Sinuous 'Forgotten' is rich with imagery
CAMBRIDGE -- Blink, and you could almost miss it. But the creative seeds for Kelley Donovan's new evening-length dance "It's All Forgotten Now" begin to germinate in the choreographer/dancer's brief opening solo.
Though it seems to go by in a heartbeat, it's a blistering microcosm of the whole piece, and it's all about transformation. You can see it in the sinuous coils of limbs that seem to twist completely around, like a snake shedding its skin. And with each torque of the arm or leg, the body is pulled in a different direction. A full-figured dancer with remarkable suppleness, speed, and control, Donovan is a commanding presence, shifting weight and dynamic impulse with quicksilver lightness and precision.
Donovan created the 45-minute work in New York City last fall, taking time off from her teaching gigs here with the help of a Harkness Space Grant from the 92nd Street Y to assemble a group of dancers who worked together off and on for four months. After the January premiere of the work in New York, 11 of them traveled to join Donovan for the work's Boston-area debut. At the Dance Complex over the weekend, "It's All Forgotten Now" was revealed as one of Donovan's most ambitious and sustained works to date.
There's no narrative and little context, save what we know from the subtitle: "An evening-length dance exploring transformation, decay and memory." It flows through constant metamorphoses -- movements erupting, developing, tossed off then recalled and transformed moments later. A sparse original electronic soundscape of buzzes, crackles, whirs, gurgles, and rumbles by Stephen Cooper and Punck sets the tone: This is not a linear creation. It's more that we are dropping in on a series of moments happening with or without our presence.
"It's All Forgotten Now" is rich with imagery. Arms reach and fingers wriggle as if beckoning. Hands clasp, then spring apart as if bursting into bloom. Bodies lengthen, stretching out luxuriously, then retract as if recoiling from a full blast of heat or light. Backs, shoulders, and heads release into deeply arched postures of abandon.

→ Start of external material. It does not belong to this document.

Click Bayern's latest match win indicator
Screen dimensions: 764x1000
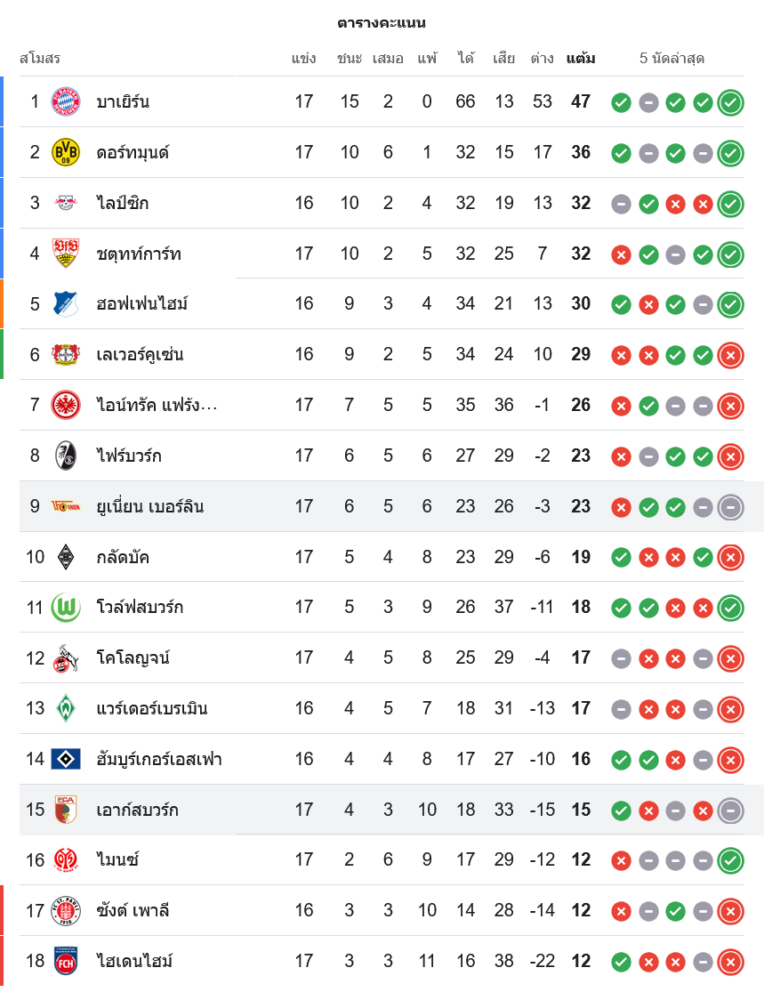731,102
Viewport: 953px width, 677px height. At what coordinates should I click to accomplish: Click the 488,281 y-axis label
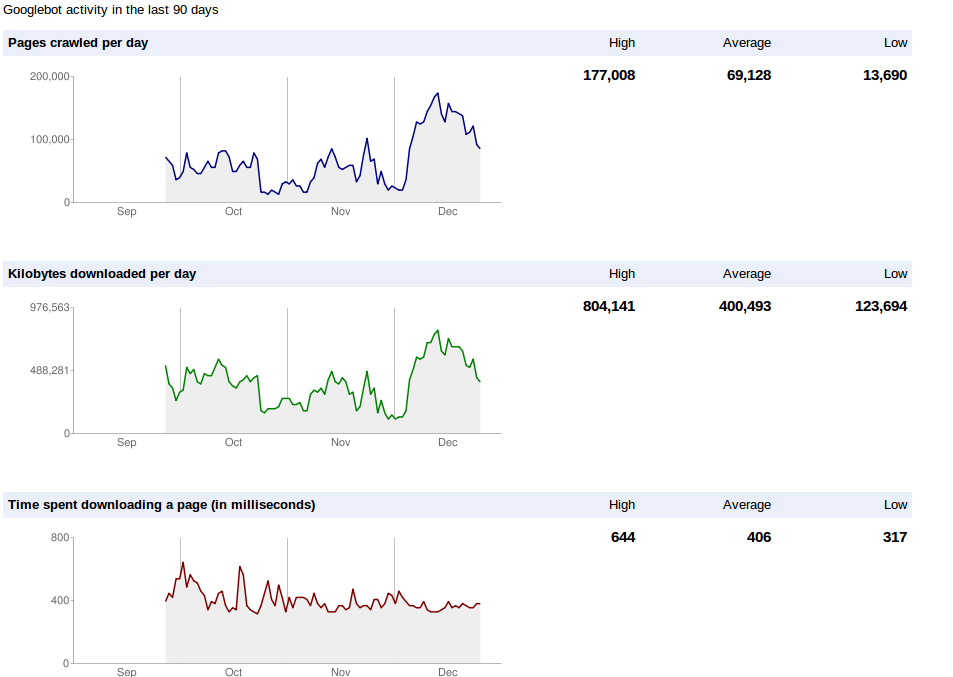pos(49,371)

Donovan's talented dancers, who collaboratively created much of the movement, alternate between moving in their own circumscribed orbits and coming together as a community. In a couple of sections, they slowly, respectfully encircle a lone dancer, framing her individual journey like some time-honored ritual. In other sections, they break into a high-energy flurry of entrances and exits, running in circles at near full speed , throwing themselves into deep lunges and manic spins, spiraling to the floor before sailing off into the wings.
The evening's greatest disappointment is that we don't see more of Donovan. After the initial solo, she has only one other brief, intense dance midway. As the work evaporates into darkness at the end, I found myself asking, "Is that all?"